The Novel Free

The Wheel of Osheim





“Lisa?”

She doesn’t speak, just makes that languid stretch that’s only possible in the moments between waking and sleeping.

This is a doorway into the past. The air itself shimmers with doorways, fractures in the world, each leading to new possibilities, new versions of my life. If I had stayed with her that morning, if I had turned at the door when she called to me, still half-tangled in her dreams, if I had slid in beside her once more . . . none of this would have happened. I would have missed Grandmother’s address. I would never have seen Snorri. He would have made his own way home. I would have lived on as I always had. Perhaps I would have asked Lisa to marry me and spent her dowry buying off Maeres Allus, and the idle, easy, soft days of my life would have carried on.

That one thought overwhelms me. Go back. Turn it back. Do it over. That one thought and the glorious aliveness of her after so very long in the deadlands. Lisa DeVeer, long, lean, lovely, warm, soft, vital. Go on along the corridor and return to the now, to the palace of Vermillion where she is married and the world stands against me . . . or turn here at the last moment and step back into that first morning where it all went wrong and could so easily have been avoided.

One step is all it takes. The rest I don’t even remember. I lay a hand on her hip and sit at her side. I start to kick off my boots. Lisa reaches up to draw me down to her, turning slowly, dark hair cascading over her shoulder.

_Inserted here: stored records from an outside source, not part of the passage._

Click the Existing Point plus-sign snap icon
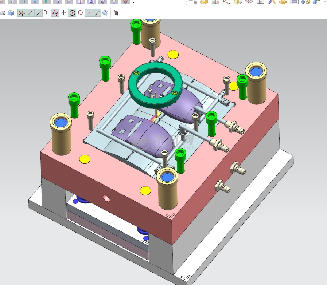This screenshot has width=327, height=285. [89, 13]
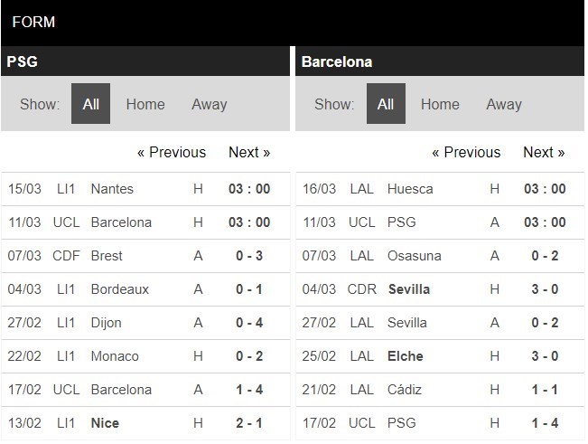Go to Next PSG matches
The image size is (588, 444).
click(249, 152)
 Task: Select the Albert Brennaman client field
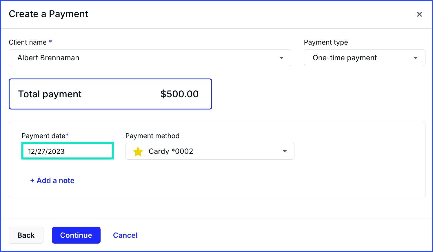150,58
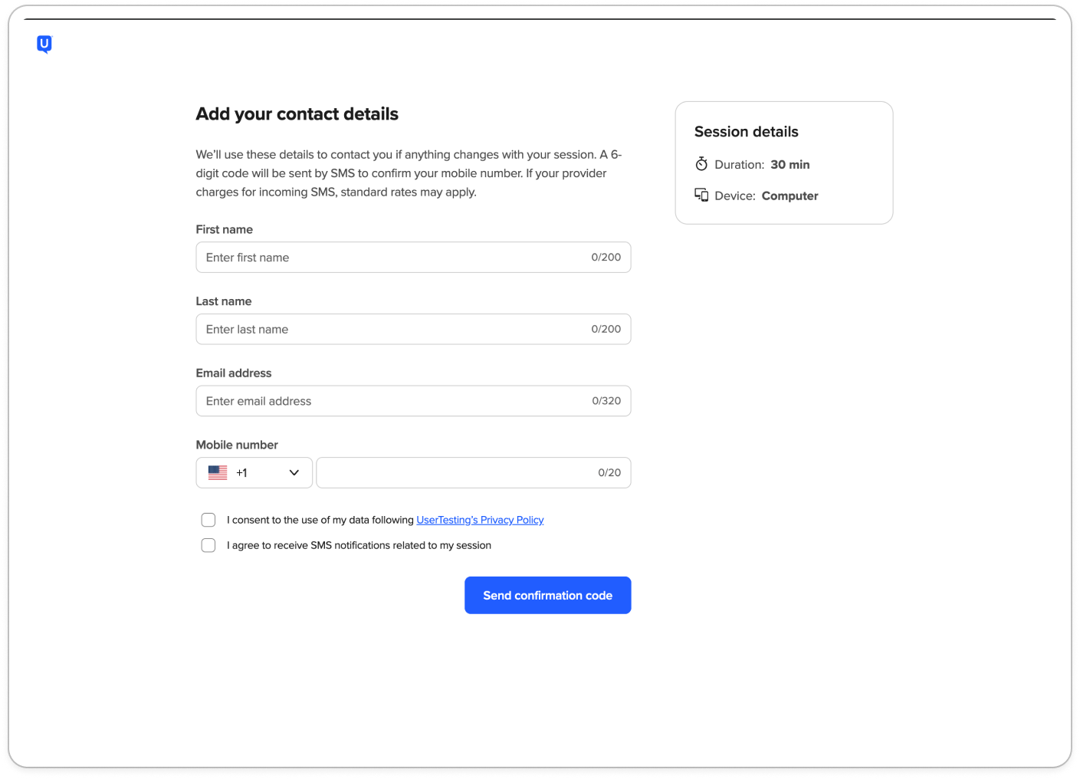Screen dimensions: 1080x779
Task: Tick the privacy policy consent checkbox
Action: point(208,520)
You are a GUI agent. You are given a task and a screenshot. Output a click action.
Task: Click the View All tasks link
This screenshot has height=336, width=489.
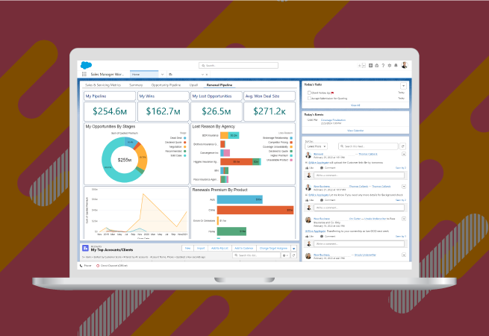coord(355,105)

She hasn’t any face, just a funnel of flesh from which a score of cobra fangs jut, venom dripping from their sharpness. I fall off the bed with a shout of horror, my shirt ripping, most of it still hanging in her clawed fist. I pull the key and would run for the door but there is no door. I scrabble backwards across the bedroom floor as the thing that isn’t Lisa rises from the bed. Trapped in a corner, I reach up to throw the shutter wide but all it reveals is the dead sky of Hell—damnation waits for me out there. In the deadlight the shimmers where the worlds brush against one another show more clearly and Not-Lisa looks more like something made rather than grown, unclean flesh on old bones. She moves from the bed, awkward, limbs jerking, and steps my way.

In desperation I shove the key toward the closest place where the light fractures. It’s not a door but it might almost be. It’s a half-chance and I take it. I feel Loki’s key engage with something, locking its teeth into the stuff of being . . . and I turn it.

A moment later I’m tumbling out into the oven of the Sahar, scaldingly hot sand, blind white heat, a place that eats hope and buries the bones . . . and it feels great.

“Marshal?” Someone shook my arm, hard. “Marshal!”

It’s Bonarti Poe, white-faced and trembling. The key released my gaze and I found myself sitting in the corridor exactly where I was when Hertet first pressed it into my hands.

“How long have I—”

“I think everyone’s dead!” Poe looked back along the passage. A hideous scream rang out to contradict him—the kind of howl heard in torture chambers.

“We should leave.” I got to my feet, using the wall for support. It was dark, just one lamp guttering in a niche between us and the door to the throne room, its oil nearly spent.

“T-they said you know about . . . this thing that’s attacking us?” Bonarti had yet to relinquish my arm.

“I’ve seen one in Hell.”

“Oh Christ.” His grip started to hurt so I shook him off. “But you know how to beat it, right?”

The door at the end of the corridor burst into pieces, saving me from a reply. The lichkin stood there like a wound on my eye, there but invisible, glimpsed the next moment, not as the raw white nerve but shrouded in ghosts, wearing the grey souls of men as a skin.

The air between us rippled, fault-lines and fractures seen in an instant then gone, some brilliant, some dark. This was the doom Luntar had warned us of. Not the lichkin dealing out deaths by the score, or thousand, but the breaking of creation. I’d seen the same fractures where the judges’ hall stood on the boundary between worlds, and here the Dead King’s creature caused two worlds to collide, leading the denizens of Hell back into their bodies and into the lands of the living. It’s in the nature of any crack to spread and, with the slow turn of the Wheel driving them, the fractures would spread ever faster and further. The Wheel of Osheim might lie untold miles away but its influence reached into the heart of every place, driven by the vast unslumbering machinery of the Builders, still pulsing with their energy though they lay dead a thousand years.

The lichkin came on slowly as if daring us to run. I knew how fast the thing could be and made no move that would spark it into action. Instead I hung onto those last few moments of life remaining to me. Bonarti, lacking my understanding, ran for it. He got two steps before the lichkin hit him in the back. It flowed into him like a string of sinew sucked up by a hungry mouth. I caught a nerve-white flicker as the last of its thin body vanished beneath the skin to wrap his spine. The lichkin’s shroud of ghosts peeled away as it found flesh, winding themselves smoke-like about the paralysed man.